Opinions vary about whether a Supreme Court that does little is good for the nation, but the trend is certainly a testament to Chief Justice Roberts’s leadership. He has long said he favors narrow decisions endorsed by large majorities, and it turns out that goal is easier to achieve on an eight-member court.
You saw that John Roberts showing up, occasionally, in the Scalia years. For example, the Roberts who crafted an Obamacare compromise that left the law intact—declaring the law constitutional—but limited the number of people who would benefit by it—rejecting compulsory Medicaid expansion in all 50 states. But look at this contrast to see just how heavy Scalia's thumb was on the scales of justice—and on Roberts.
Four days before he died, the court blocked the Obama administration's effort to combat global warming by regulating emissions from coal-fired power plants. The vote was 5 to 4, with the court's conservatives in the majority.

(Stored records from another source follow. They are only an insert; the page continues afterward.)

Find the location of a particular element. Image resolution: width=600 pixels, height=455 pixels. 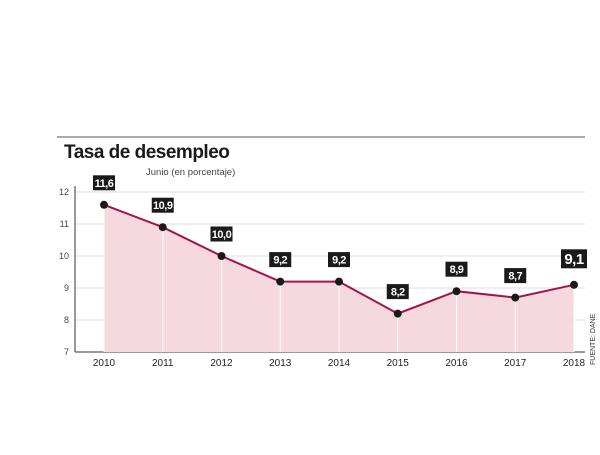

x-tick-label: 2016 is located at coordinates (456, 364).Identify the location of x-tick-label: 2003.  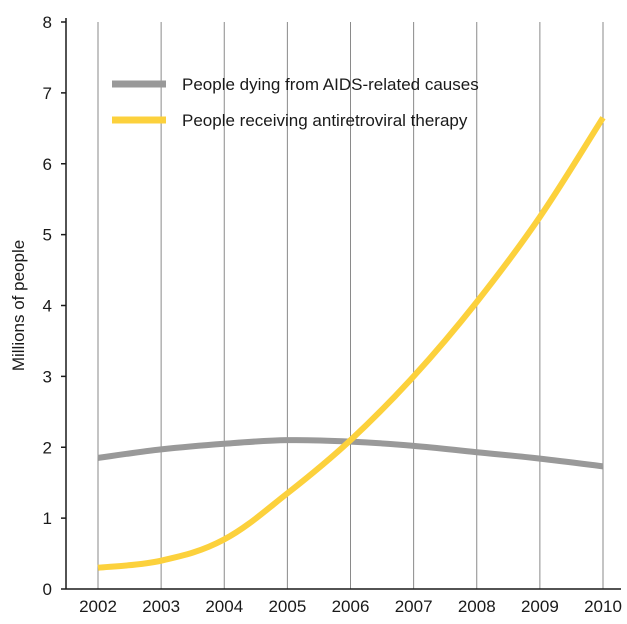
(161, 606).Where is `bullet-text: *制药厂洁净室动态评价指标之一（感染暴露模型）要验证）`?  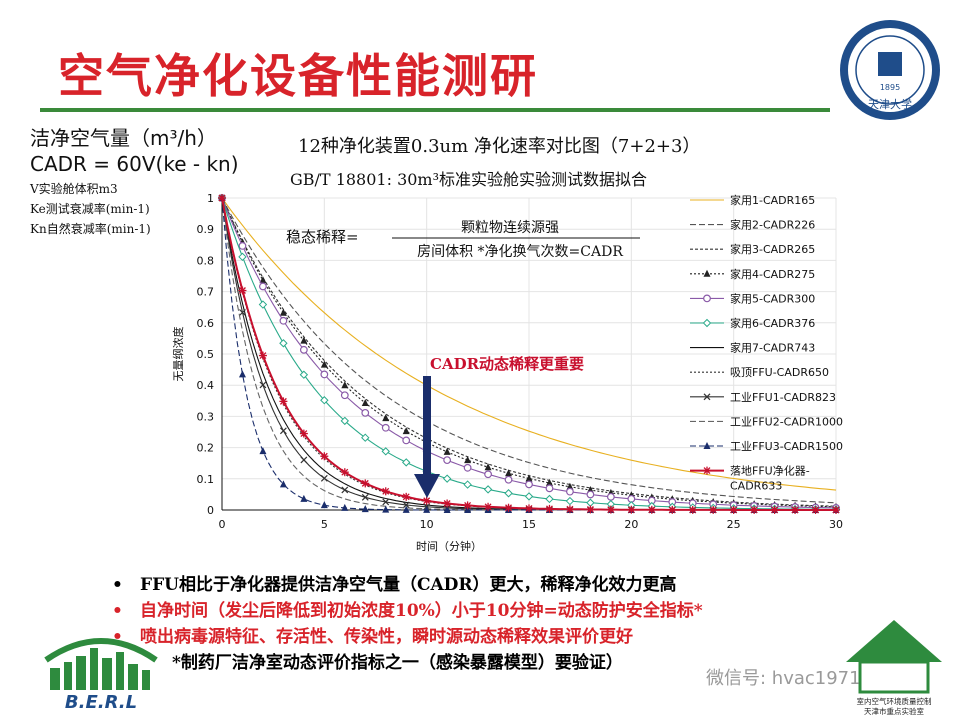
bullet-text: *制药厂洁净室动态评价指标之一（感染暴露模型）要验证） is located at coordinates (398, 663).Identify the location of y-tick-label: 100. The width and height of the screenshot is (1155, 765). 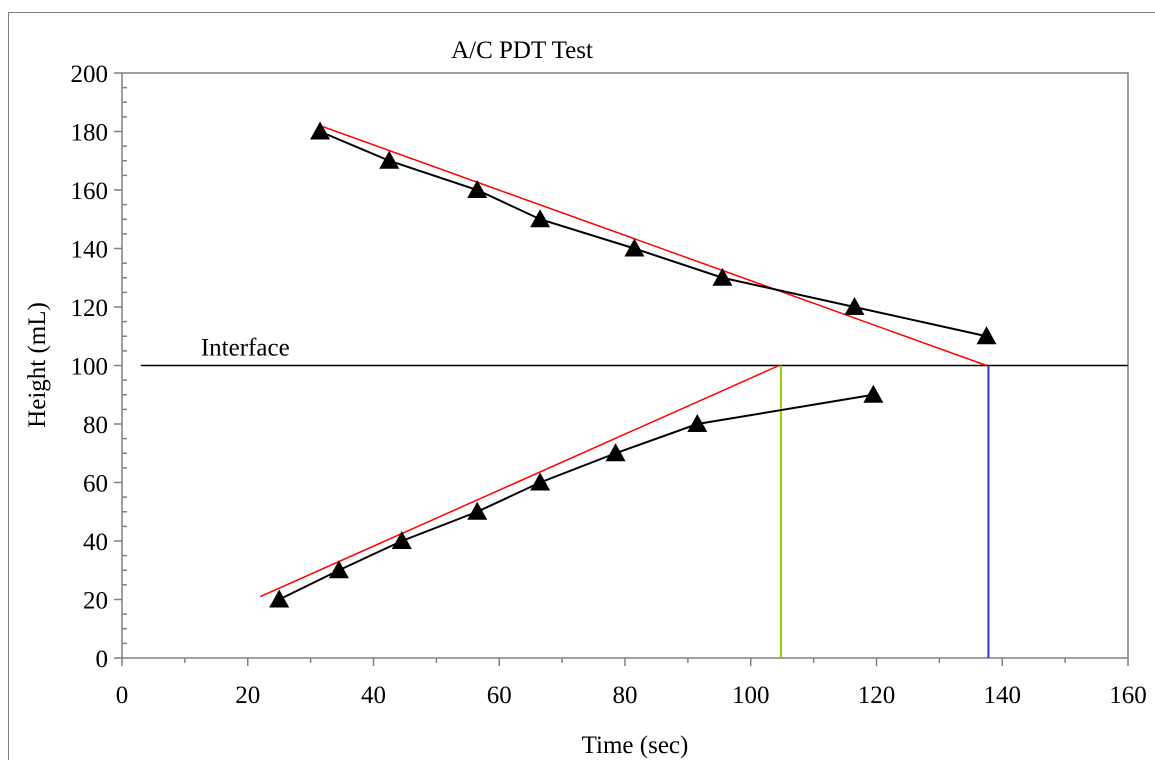
(90, 368).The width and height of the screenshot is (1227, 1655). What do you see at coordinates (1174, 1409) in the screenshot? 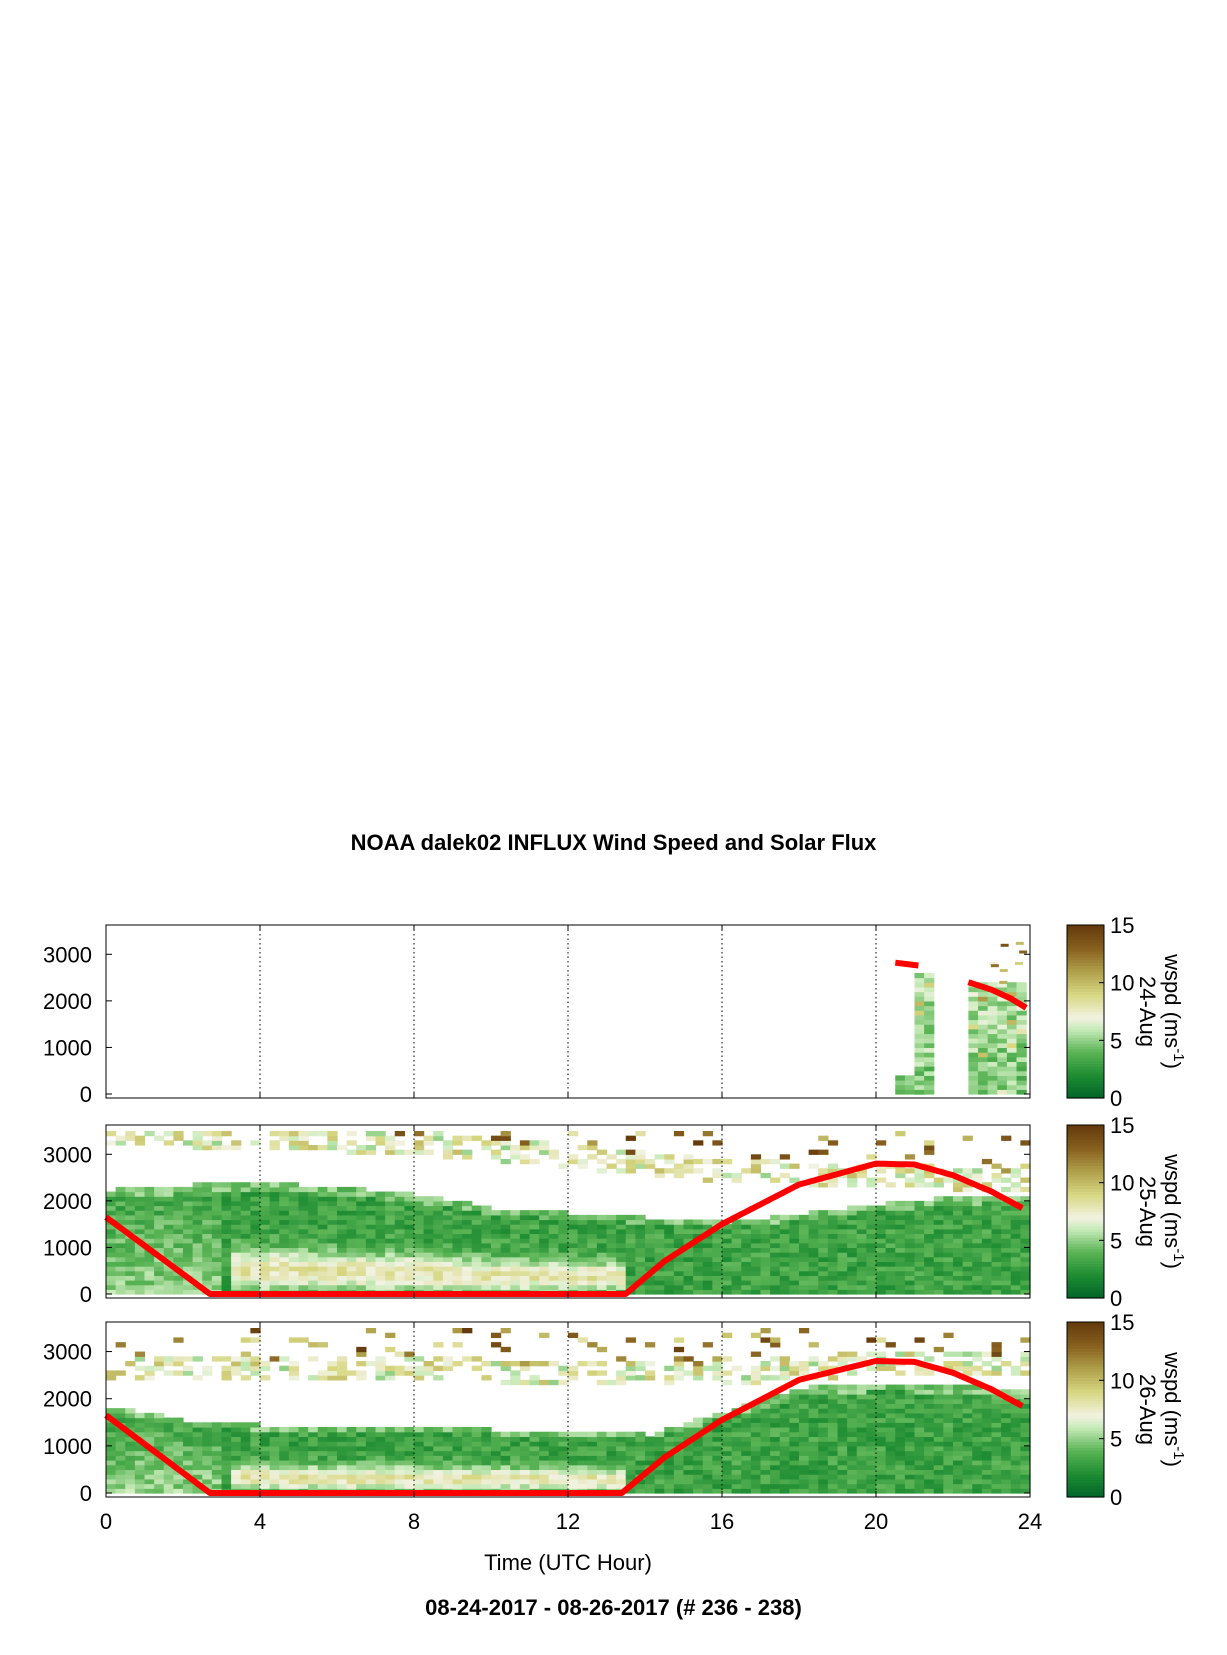
I see `colorbar-label: wspd (ms-1)` at bounding box center [1174, 1409].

Just three weeks later, in a significant victory for the Obama administration, Chief Justice Roberts refused to block a different regulation limiting emissions of mercury and other toxic pollutants from coal-fired power plants.
Is that Roberts trying to balance the court's decisions, or is that Roberts no longer bullied by Scalia? We'll never know. We'll also never know how much Scalia's presence decided the work that the court took on, because the court keeps private the votes they take on which cases they accept. But we have a pretty good idea based on the fact that since his death, "the justices have agreed to hear just seven cases, and none of them concern issues of broad public interest. Several involve intellectual property and procedural issues unlikely to produce ideological splits."

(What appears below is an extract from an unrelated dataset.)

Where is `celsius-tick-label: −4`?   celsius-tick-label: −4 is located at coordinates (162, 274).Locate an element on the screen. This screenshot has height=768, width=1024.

A Supreme Court not taking on the big ideological cases in which Scalia always ruled is a good thing for democracy. But a court that avoids taking on the kinds of big cases that are going to be coming down the pike—like voter suppression and egregious anti-abortion laws—is a broken one. Senate Republicans are content to let that impasse continue, knowing that without Scalia these cases will remain unresolved and that's good for them. A court returned to more mainstream ideological balance is the last thing an extremist GOP wants.